Analysis Of Net Profit Minus Cash Content
Net profit
In contrast to cash flow, net profit (income) is formed on the basis of accrual basis, based on the ratio of cost to income and causality.
Cash flow is a reflection of cash in and out.
The difference between net profit and cash flow is not only reflected in quantity, but also plays a different role in evaluating the financial situation of enterprises.
The net profit and cash flow of the company are exactly the same in the whole period of existence, but it is a coincidence that the amount is the same in a certain accounting period.
The difference between the two is due to the adoption of different accounting concepts and time lapse.
Formula: net profit, cash content = net cash flow / net profit
Net cash flow is calculated based on cash flow and net profit is based on cash flow.
Accrual basis
Calculated, for example, a company receives a large amount of advance payments, does not confirm revenue, does not calculate profits, but receives cash, so this proportion will be very high.
The bank is a special industry. The cash flow on which it is based is not based on sales. What he calls income is loan interest and expenditure refers to depositors' interest on deposits, interest on lending and so on.
The cash flow of banks depends on the acquisition of deposits and the recovery of loans. Therefore, negative indicators for a certain period of time do not account for the performance of banks. This indicator is of little reference value to the banking industry.
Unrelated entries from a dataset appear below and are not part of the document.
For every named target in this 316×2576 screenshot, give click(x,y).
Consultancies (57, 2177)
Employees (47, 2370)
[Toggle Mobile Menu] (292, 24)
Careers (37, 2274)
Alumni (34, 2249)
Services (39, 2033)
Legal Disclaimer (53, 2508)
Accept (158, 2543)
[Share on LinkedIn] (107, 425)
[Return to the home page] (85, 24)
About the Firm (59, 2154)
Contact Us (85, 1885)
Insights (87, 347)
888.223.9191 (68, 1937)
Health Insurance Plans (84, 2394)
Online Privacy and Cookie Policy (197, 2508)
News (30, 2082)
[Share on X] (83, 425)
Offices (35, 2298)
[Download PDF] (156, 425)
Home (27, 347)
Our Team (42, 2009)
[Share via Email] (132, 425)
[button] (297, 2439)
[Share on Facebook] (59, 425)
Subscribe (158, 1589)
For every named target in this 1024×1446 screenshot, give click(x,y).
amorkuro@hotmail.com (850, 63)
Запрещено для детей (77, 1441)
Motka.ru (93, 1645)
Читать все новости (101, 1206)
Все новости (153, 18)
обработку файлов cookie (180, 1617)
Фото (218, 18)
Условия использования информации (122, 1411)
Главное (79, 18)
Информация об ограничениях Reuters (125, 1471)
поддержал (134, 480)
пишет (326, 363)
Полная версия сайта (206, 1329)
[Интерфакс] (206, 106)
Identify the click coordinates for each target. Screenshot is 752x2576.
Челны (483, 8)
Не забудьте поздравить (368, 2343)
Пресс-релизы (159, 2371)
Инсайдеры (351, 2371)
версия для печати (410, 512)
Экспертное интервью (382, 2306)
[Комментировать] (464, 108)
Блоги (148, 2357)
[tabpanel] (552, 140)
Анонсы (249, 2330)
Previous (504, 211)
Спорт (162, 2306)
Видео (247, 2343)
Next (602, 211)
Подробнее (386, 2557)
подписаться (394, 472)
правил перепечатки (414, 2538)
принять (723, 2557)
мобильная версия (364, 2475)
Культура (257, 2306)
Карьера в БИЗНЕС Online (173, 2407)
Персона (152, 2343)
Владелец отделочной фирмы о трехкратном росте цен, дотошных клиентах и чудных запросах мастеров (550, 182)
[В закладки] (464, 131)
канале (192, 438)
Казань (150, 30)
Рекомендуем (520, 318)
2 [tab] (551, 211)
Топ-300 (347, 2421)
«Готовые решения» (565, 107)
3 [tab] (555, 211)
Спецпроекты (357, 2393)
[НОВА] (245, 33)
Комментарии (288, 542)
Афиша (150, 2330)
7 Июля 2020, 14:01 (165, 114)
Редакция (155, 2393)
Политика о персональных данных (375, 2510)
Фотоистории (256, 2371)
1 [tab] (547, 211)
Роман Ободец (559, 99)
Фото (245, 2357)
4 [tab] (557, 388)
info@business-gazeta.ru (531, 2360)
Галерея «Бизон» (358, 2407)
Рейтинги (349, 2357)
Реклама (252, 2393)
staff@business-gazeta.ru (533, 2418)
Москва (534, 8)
It is manifested in the following aspects:
1, capital expenditure.
Capital expenditure is a cash outflow when payment is made, but in the future it will be used as a write off in the form of depreciation in its estimated useful life.
Therefore, in any accounting period, if the capital expenditure exceeds depreciation, the excess amount is the amount of cash flow less than the net profit; on the contrary, it is the opposite.
2. Inventory turnover.
Stock
The increase in purchase is a cash outflow when payment is made, and it can be written off only if the net profit is sold later.
Therefore, during an accounting period, if the stock is increased, the cash flow will be lower than the net profit. The lower amount is the increase; if the inventory or WIP is reduced, of course, the opposite is true.
3. Accounts receivable and payable.
Account receivable reflects credit sales and accounts receivable corresponding credit purchase expenses at the invoice stage, the profit is calculated, and only when cash settlement is used later is the increase or decrease of cash flow.
Therefore, if the accounts receivable increase during an accounting period, the cash flow will be lower than the net profit; if the accounts payable increase, the cash flow will be higher than the net profit.
On the contrary, the opposite is true.
4, the flow of additional funds.
There are additional funds to enter enterprises or enterprises to repay loans, all of which are cash flows, but only have some impact on the balance sheet, and have no effect on net profit.
It is precisely because of the above four constraints that the difference between net profit and cash flow is formed.
An unfortunate fact in the production and operation of enterprises is that when the enterprise is expanding, capital expenditure will exceed depreciation, and all kinds of inventory turnover will also increase. At the same time, receivables and payables will also increase. Therefore, profitable expansion must be accompanied by excessive negative cash flow. This phenomenon is known as "over operating capital operation", that is, when expansion does not properly control negative cash flow and capital needed to increase investment. This is a common cause of enterprise bankruptcy. It is also the reason why enterprises lose money and the cash flow of operating activities is positive, or the cash flow of operating activities is negative.
Net cash content is negative, but the net inflow of cash is negative, not the company's lack of money.
Why some companies are profitable but do not have enough cash to pay wages, dividends and debt repayment. Some companies are not profitable but have enough cash to pay.
So, how to explain this phenomenon? We think that the reasons can be revealed by "net cash content" and "net cash operating activity cash content" index.
The net profit, cash content = net cash increase / net profit. The index reflects the reliability of the enterprise's net profit in the current period. If the index is greater than 1, it reflects sufficient net cash protection for the current net profit of the enterprise. Conversely, if the index is lower than "1" for a long time, it means that assets that have been identified as profits may contain fictitious assets that can not be converted into cash flows, such as accounts receivable or sluggish inventories which can not be recovered for a long time.
Net profit, cash content of business activities = net cash flow / net profit of operating activities. This index reflects the guarantee level of cash flow of net profit in current business activities.